L’article 2241 du code civil prévoit que la demande en justice, même en référé, interrompt le délai de prescription ainsi que le délai de forclusion.
Seul le créancier de l’obligation peut interrompre la prescription et lui seul peut revendiquer l’effet interruptif de son action et en tirer profit (Com., 9 janvier 1990, n° 88-15.354).
Autrement dit, pour être interruptive de prescription une demande en justice doit être dirigée contre celui qu’on veut empêcher de prescrire (2ème Civ., 13 septembre 2018, n° 17-20.966).
En l’espèce, les époux [S] ont eu connaissance des désordres affectant la construction du fait du non-respect de la surélévation de 0,60 m préconisée sur le permis de construire de la maison, implantée dans une zone d’inondation crues rapides de rivières, et ainsi d’un non-respect du plan de prévention des risques (PPR), lorsqu’ils ont été convoqués par la gendarmerie le 28 juin 2016.

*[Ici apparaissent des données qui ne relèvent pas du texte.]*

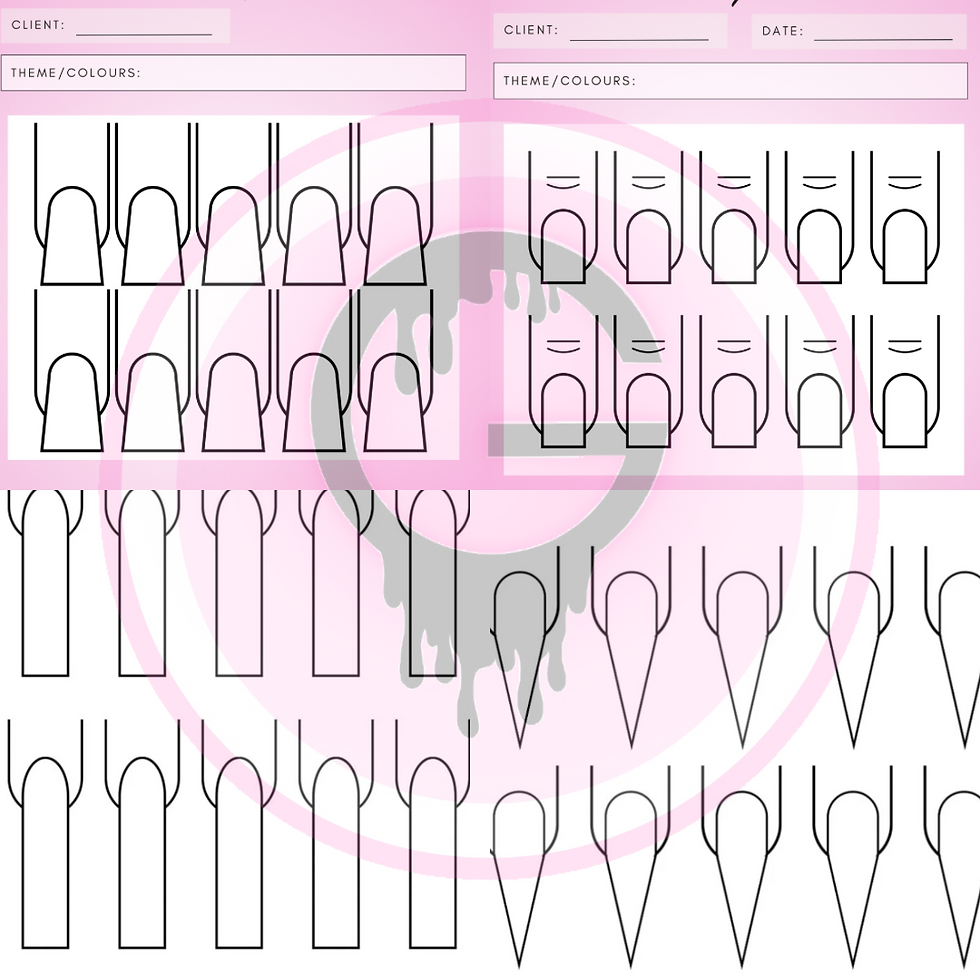The image size is (980, 980).
Task: Pick the third stiletto nail, bottom row
Action: coord(740,870)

Contrairement à ce que soutient l’assureur, il n’est pas établi que les époux [S] avaient alors connaissance de l’identité de tous les intervenants à la construction puisque s’il leur avait été notifié le dossier du permis d’aménagement le 16 décembre 2014, celui-ci ne comporte pas la liste des intervenants et notamment le nom de la société IBSE.
Les époux [S] ont assigné en référé la SAS SFMI, la compagnie Aviva assurances et la commune de [Adresse 9] par acte du 6 septembre 2019. La SAS SFMI a appelé en cause notamment la société IBSE et la SA MMA IARD par acte du 21 octobre 2019.

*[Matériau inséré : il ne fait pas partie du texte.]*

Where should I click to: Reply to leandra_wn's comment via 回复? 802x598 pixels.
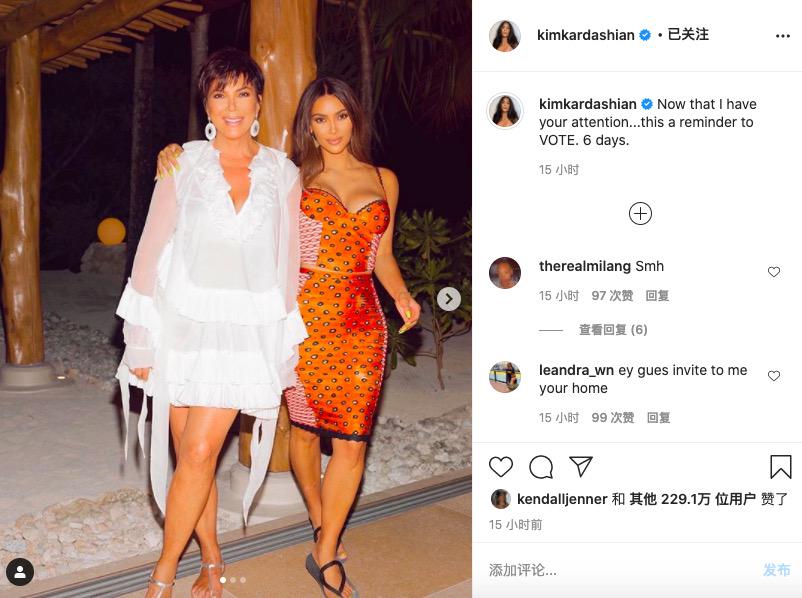(659, 418)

Ainsi, les consorts [S] n’ont eu connaissance du rôle de la société IBSE que le 21 octobre 2019, lorsqu’elle a été appelée en cause par leurs adversaires. Ils n’étaient pas en mesure de connaître l’existence de la société IBSE avant cette date.
Par suite, le délai de prescription de leur action a commencé à courir le 21 octobre 2019, et sauf cause de suspension ou d’interruption, expirait le 21 octobre 2024.
Au jour où l’assignation a été délivrée par les consorts [S] à la SA MMA IARD le 23 mars 2023, l’action en responsabilité n’était pas prescrite.
PAR CES MOTIFS,
La cour, statuant publiquement, par arrêt contradictoire, après en avoir délibéré conformément à la loi :
Déclare la note et les pièces déposées à l’audience par les consorts [S] irrecevables ;
Confirme l’ordonnance déférée en ses dispositions soumises à la cour en ce qu’elle a débouté la société MMA IARD et MMA IARD assurances mutuelles de leur demande de voir déclarer prescrite l’action des consorts [S] à leur encontre, et à faire valoir leur mise hors de cause ;
Y ajoutant :
Condamne in solidum la SA MMA IARD et la SA MMA IARD assurances mutuelles aux dépens de l’instance d’appel.
Prononcé par mise à disposition de la décision au greffe de la Cour, les parties en ayant été préalablement avisées dans les conditions prévues au deuxième alinéa de l’article 450 du code de procédure civile.
Signé par Anne-Laure Pliskine, Conseillère faisant fonction de Présidente de la Chambre civile Section B, et par le greffier, Anne Burel, à laquelle la minute de la décision a été remise par le magistrat signataire.